How this app's data is collected:

  • A user inputs their zipcode
  • A script scrapes unstructured product data from each category on the Whole Foods website pertaining to the user's inputted zipcode/store and then structures all of the data in a DataFrame (similar to an Excel spreadsheet)

What this app does:

  • It shows many graphs of the queried data of all 'on-sale/discounted' items from the user's store or other users' stores to understand how much of each product/category is on sale

  • It generates a shopping cart of items 'on-sale/discounted' based on user keyword input ('chocolate, pasta'...) and selected optimization parameter ('random, price, discount')
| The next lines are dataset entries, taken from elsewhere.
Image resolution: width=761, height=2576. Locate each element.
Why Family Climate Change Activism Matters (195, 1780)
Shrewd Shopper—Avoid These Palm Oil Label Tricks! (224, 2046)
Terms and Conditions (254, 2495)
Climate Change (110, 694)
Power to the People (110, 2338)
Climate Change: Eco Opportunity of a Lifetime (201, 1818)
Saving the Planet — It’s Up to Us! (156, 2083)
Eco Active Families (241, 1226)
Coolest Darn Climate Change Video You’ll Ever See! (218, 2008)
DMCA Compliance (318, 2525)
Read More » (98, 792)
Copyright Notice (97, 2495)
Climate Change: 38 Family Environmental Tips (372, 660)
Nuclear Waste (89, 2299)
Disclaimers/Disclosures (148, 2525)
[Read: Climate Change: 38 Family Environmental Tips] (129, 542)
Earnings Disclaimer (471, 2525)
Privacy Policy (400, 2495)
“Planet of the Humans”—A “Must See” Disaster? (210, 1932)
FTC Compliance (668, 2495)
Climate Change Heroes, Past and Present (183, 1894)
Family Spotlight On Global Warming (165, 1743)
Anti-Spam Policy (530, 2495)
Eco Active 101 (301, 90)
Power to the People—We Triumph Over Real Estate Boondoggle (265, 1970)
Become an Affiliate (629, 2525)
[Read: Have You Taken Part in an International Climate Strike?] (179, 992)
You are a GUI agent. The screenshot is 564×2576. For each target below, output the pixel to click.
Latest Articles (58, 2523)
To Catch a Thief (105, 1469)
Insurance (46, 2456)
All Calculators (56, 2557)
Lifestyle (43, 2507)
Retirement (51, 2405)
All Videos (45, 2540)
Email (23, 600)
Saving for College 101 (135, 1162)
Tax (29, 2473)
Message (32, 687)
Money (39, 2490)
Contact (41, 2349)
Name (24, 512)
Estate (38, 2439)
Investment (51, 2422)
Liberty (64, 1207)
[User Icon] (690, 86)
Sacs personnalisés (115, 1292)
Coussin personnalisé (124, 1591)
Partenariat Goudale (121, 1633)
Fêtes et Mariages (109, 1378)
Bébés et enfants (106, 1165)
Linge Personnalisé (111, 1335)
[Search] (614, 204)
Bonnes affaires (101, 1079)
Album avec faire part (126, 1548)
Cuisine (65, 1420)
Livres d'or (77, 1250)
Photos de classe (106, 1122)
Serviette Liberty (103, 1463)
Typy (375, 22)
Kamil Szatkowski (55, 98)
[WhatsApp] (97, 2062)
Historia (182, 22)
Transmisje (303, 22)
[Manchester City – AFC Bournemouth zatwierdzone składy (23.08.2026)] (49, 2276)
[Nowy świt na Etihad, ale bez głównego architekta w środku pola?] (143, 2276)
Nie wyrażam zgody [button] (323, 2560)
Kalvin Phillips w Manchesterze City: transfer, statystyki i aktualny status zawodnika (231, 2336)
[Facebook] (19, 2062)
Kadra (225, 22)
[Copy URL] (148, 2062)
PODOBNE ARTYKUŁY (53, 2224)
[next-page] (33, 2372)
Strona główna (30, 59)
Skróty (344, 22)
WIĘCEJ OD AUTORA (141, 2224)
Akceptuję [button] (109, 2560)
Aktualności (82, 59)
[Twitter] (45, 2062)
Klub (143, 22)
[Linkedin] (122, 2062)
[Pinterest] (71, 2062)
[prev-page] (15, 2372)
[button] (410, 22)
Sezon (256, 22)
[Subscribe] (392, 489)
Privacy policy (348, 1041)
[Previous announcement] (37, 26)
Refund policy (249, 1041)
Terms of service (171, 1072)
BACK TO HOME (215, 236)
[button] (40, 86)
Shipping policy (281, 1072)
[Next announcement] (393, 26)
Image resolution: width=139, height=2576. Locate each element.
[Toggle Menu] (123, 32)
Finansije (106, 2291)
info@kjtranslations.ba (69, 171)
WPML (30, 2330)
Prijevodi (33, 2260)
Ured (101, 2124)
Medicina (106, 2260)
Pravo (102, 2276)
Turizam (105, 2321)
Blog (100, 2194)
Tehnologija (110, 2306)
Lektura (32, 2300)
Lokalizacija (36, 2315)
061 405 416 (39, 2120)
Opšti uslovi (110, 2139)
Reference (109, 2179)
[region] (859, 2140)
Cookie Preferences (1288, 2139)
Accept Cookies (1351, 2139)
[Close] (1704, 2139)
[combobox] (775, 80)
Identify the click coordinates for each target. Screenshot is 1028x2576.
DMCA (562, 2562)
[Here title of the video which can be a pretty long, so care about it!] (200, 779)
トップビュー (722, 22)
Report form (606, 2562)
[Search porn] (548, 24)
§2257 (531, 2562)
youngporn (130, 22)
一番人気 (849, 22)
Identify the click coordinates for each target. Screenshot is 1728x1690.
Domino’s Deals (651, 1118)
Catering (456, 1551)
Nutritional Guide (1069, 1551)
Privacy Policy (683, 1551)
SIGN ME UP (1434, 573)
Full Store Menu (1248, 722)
  • It recommends products to the user based on Instacart customer data using a collaborative filtering approach and the users generated shopping cart
  • For more information on the intuition behind the recommendation system click here or view the blog post

Extra app features:

  • Search the queried dataset based on keywords for anything specific
  • Download the queried dataset as a CSV

Dataset information:

  • Any user queried data gets wrangled/cleaned/manipulated to fit all edge cases for website element changes, product title mismatches and other errors that might arise when scraping product information, then structured with the following columns (any column with a * is a created feature):
feature                    dtype description
---------------------------------------------------------------------------
company                   object [product company name]
product                   object [product title]
regular                  float64 [regular product price]
sale                     float64 [on-sale product price] 
prime                    float64 [on-sale product price for prime members]
category                  object [Whole Foods category]
sale_discount            float64 [sale discount percentage] *
prime_discount           float64 [prime discount percentage] *
prime_sale_difference    float64 [prime discount - sale discount] *
discount_bins             object [discount bins I.E. 0% Off to 10% off] *

Recommendation system using collaborative filtering:

  • Recommendations are driven by parsing products into categories

    • rule-based data parsing/cleaning/lemmatization
    • word embedding (parsing) using spaCy pre-trained model
    • designing the taxonomy (categories) from scratch to have a unique signature (1400 avg items per data set --> 99 categories)
    • all of which is automated and preprocessed using a transformer with the help of sci-kit learn's BaseEstimator & TransformerMixin
  • Instacart's public datasets of 3M customer orders and other tables are joined collectively, used and built to match the taxonomy design of the signature above (99 categories)

  • Apriori algorithm is applied to the designed dataset

  • Recommendations on the app are provided to the user based on association rules of Instacart customer data as well as the input of the user

  • Recommendations are based on a random selection of a category within the top 10 confidence values (measure of the percentage of times that item in category B is purchased, given that item in category A was purchased.) this reduces bias by mitigating a selection of a category solely by the highest confidence.

image
*if a user were to have chocolate in their shopping cart, there is an equal chance that a product within the top 10 confidence values in each category of item_B is recommended

This project is deployed via Streamlit which uses a debian based linux image on their cloud, a big thanks to them for allowing many to use their platform with ease for data scientists like myself.